EXERCISE DESCRIPTION: Pictures aside, restate the records below exactly as written.

(EXTRACTED INFORMATION)

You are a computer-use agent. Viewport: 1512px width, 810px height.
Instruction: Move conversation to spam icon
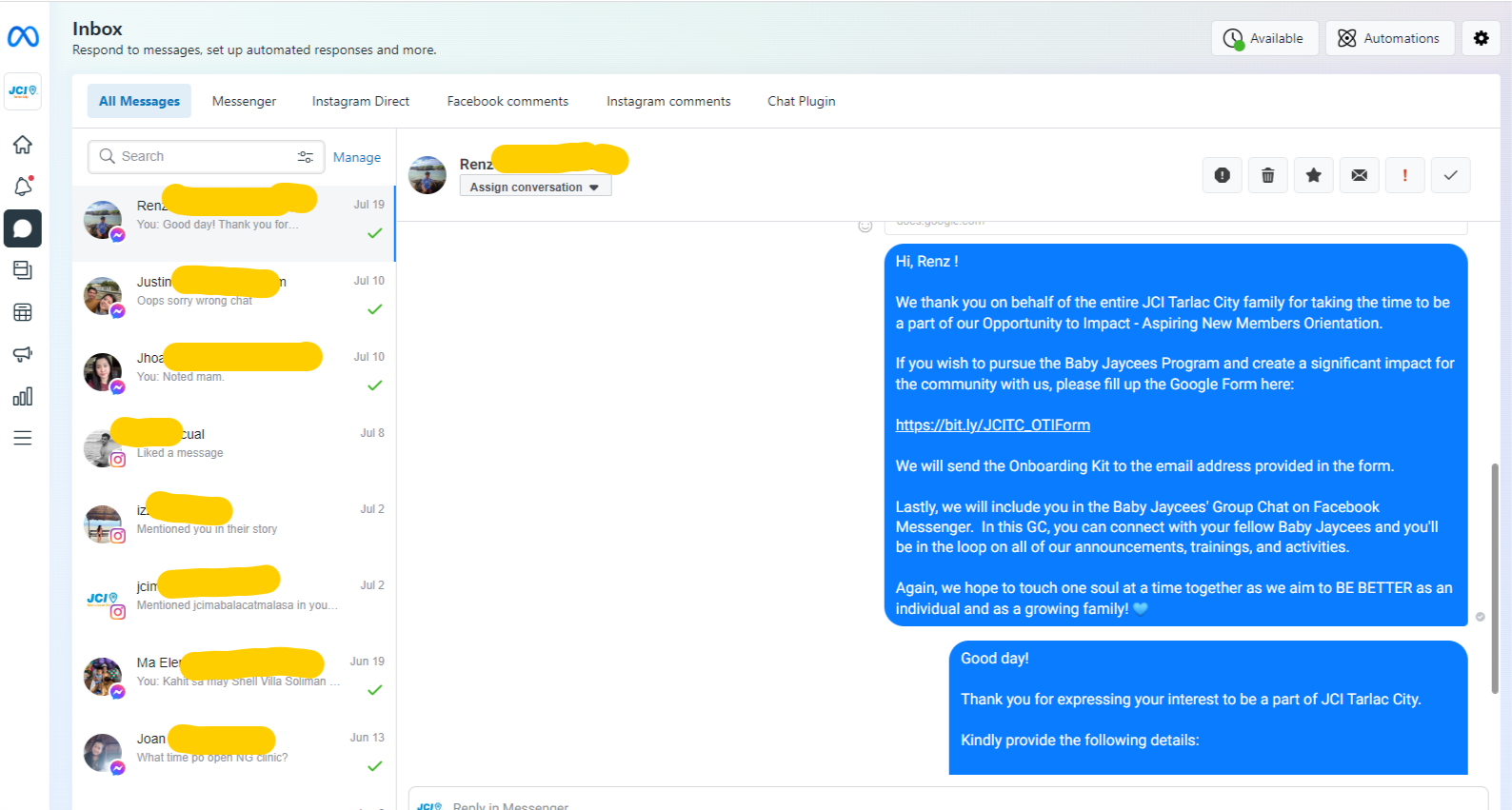[x=1222, y=175]
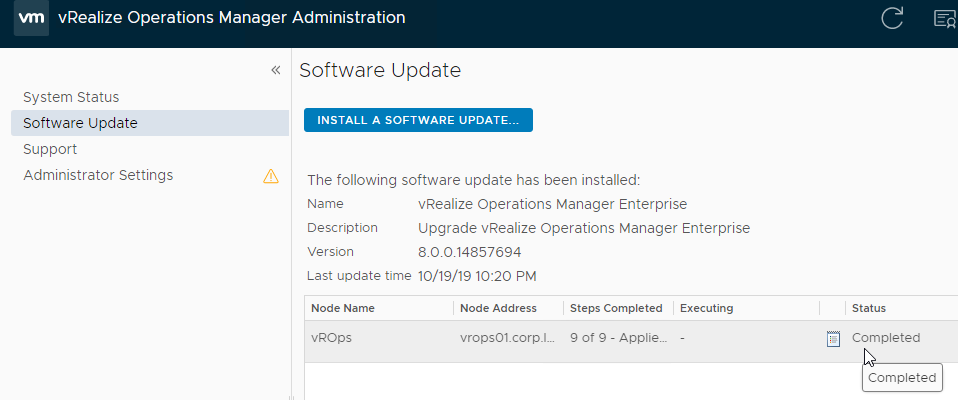Click vRealize Operations Manager Administration title

pyautogui.click(x=232, y=18)
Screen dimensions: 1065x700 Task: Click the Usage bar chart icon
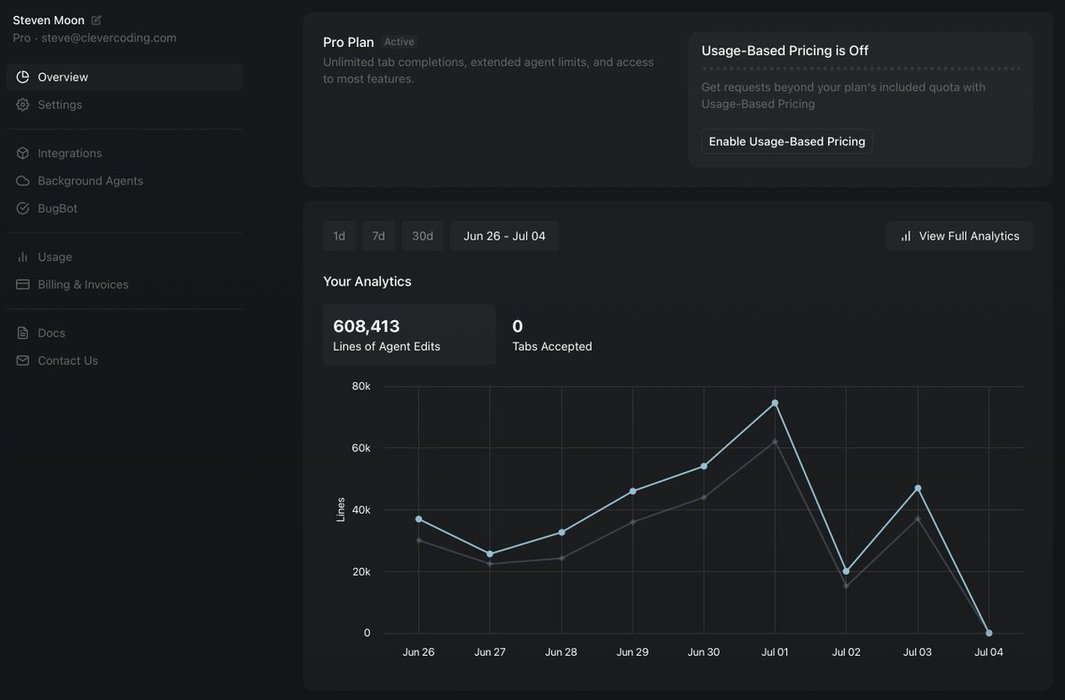(x=23, y=257)
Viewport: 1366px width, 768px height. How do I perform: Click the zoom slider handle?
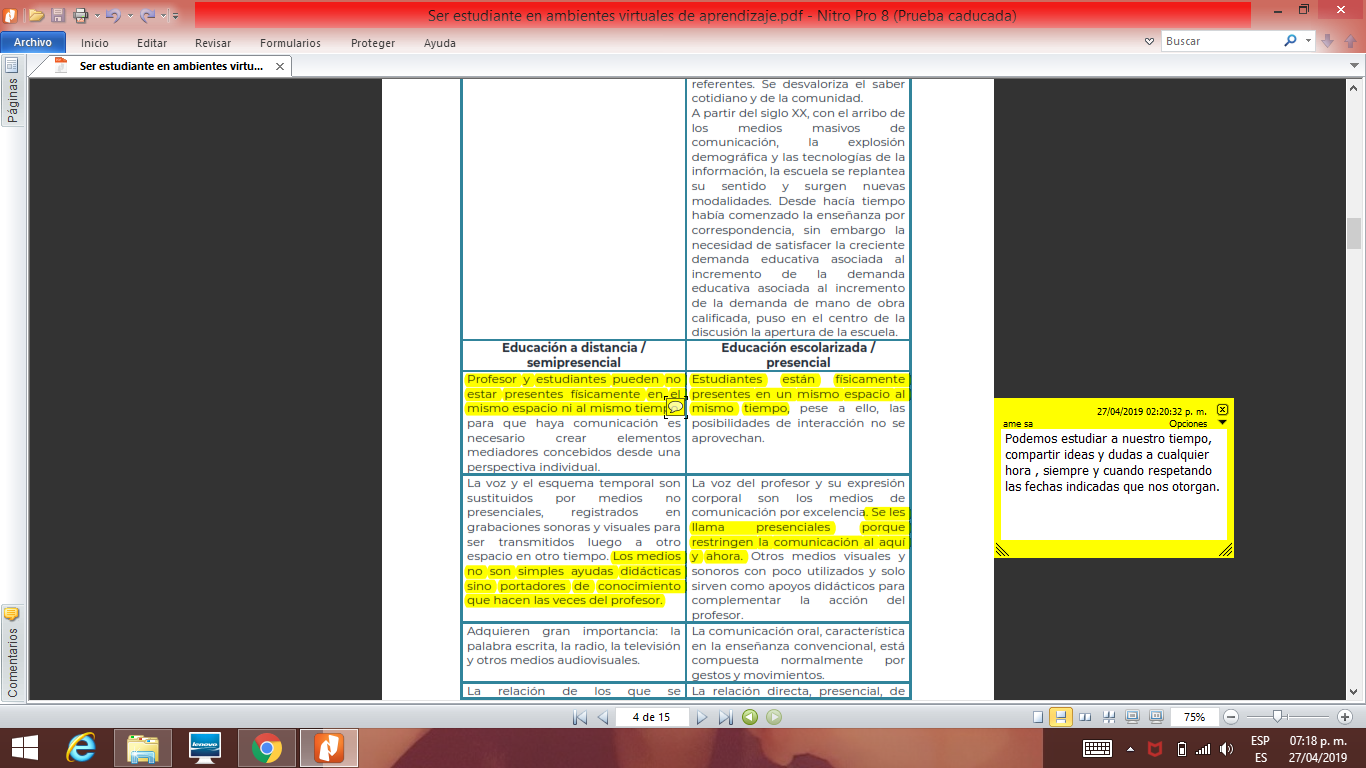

(End EXTRACTED INFORMATION)

REPLY:
You are a computer-use agent. Viewport: 1512px width, 810px height.
Instruction: Move conversation to spam icon
[x=1222, y=175]
Click vRealize Operations Manager Administration title

pyautogui.click(x=232, y=18)
Screen dimensions: 1065x700 Task: Click the Usage bar chart icon
(x=23, y=257)
Viewport: 1366px width, 768px height. How do I perform: Click the zoom slider handle?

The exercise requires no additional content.